Centre for Heart Lung Innovation
Room 166 - 1081 Burrard Street
Vancouver, B.C. V6Z 1Y6
Dr. Yang Received his Ph.D. and postdoctoral training at the University of Illinois at Urbana-Champaign. Currently, he is Professor of the Department of Pathology and Laboratory Medicine, a Member of the Center for Microbial Diseases and Host Defense Research, and a Principal Investigator of the James Hogg Research Centre, the Institute for Heart and Lung Health.
Education and Training
- Nankai University BS Microbiology, 1978
- University of Illinois M.S. Plant Pathology, 1982
- University of Illinois Ph.D. Molecular Microbiology, 1986
- University of Illinois Postdoc. Molecular Microbiology, 1989
Area of Interest
Dr Yang's research interests focus on two major areas.
The first one is the molecular biology and pathogenesis of coxsackievirus, a positive single-stranded RNA virus. In this area of study, Dr. Yang’s laboratory is working on the mapping of the viral gene structures responsible for viral translation initiation and cardiovirulence by mutational analysis. They also identify host proteins specifically interacting with viral RNA and/or viral proteins by gel shift assays, yeast two hybrid system and proteomic technology. Based on these studies, nucleic acid-based antiviral drugs including antisense oligonucleotide, ribozyme, siRNA and artificial microRNA targeting these key genes are being developed for the treatment of coxsackievirus-induced myocarditis. To enhance the drug effectiveness, nanobiomedical approaches are employed to deliver these gene drugs specifically to certain cell populations. These drugs are being evaluated in vitro and in animal models.

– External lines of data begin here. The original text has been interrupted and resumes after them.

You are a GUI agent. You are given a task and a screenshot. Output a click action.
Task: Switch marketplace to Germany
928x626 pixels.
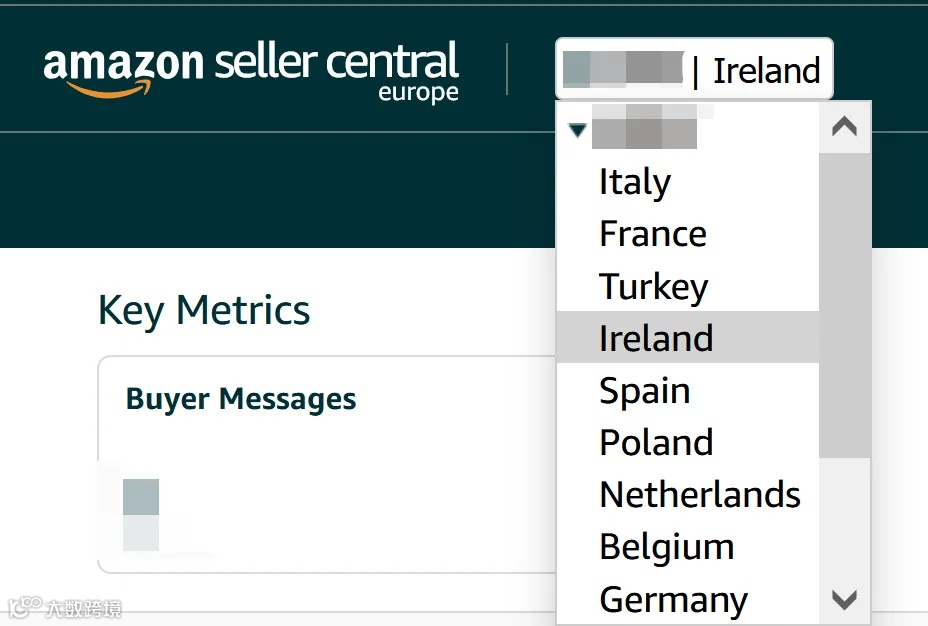(x=673, y=599)
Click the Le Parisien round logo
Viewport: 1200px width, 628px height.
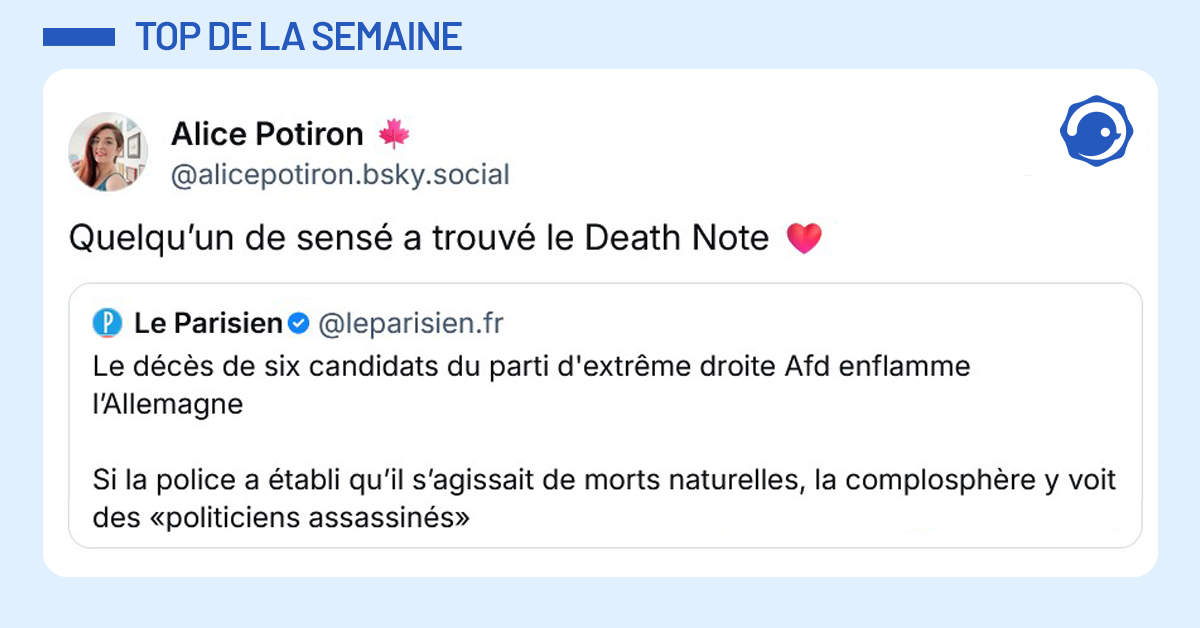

The second area of Dr. Yang’s interest is the study of host gene responses to viral infection. The focus of this study is the transcriptional analysis and functional characterization of mouse genes encoding determinants of cardiac susceptibility to coxsackievirus infection. Differential mRNA display and microarray analyses have identified known and unknown genes as well as microRNAs involved in myocarditis induction. Tet-On/Off inducible cell lines and genetically modified mouse models are employed to study the roles of selected genes and microRNAs in signal transduction pathways leading to myocyte apoptosis or cardiac hypertrophy. These studies have great potential to discover new targets for gene therapy and molecular markers for diagnosis of viral myocarditis and other related infectious diseases.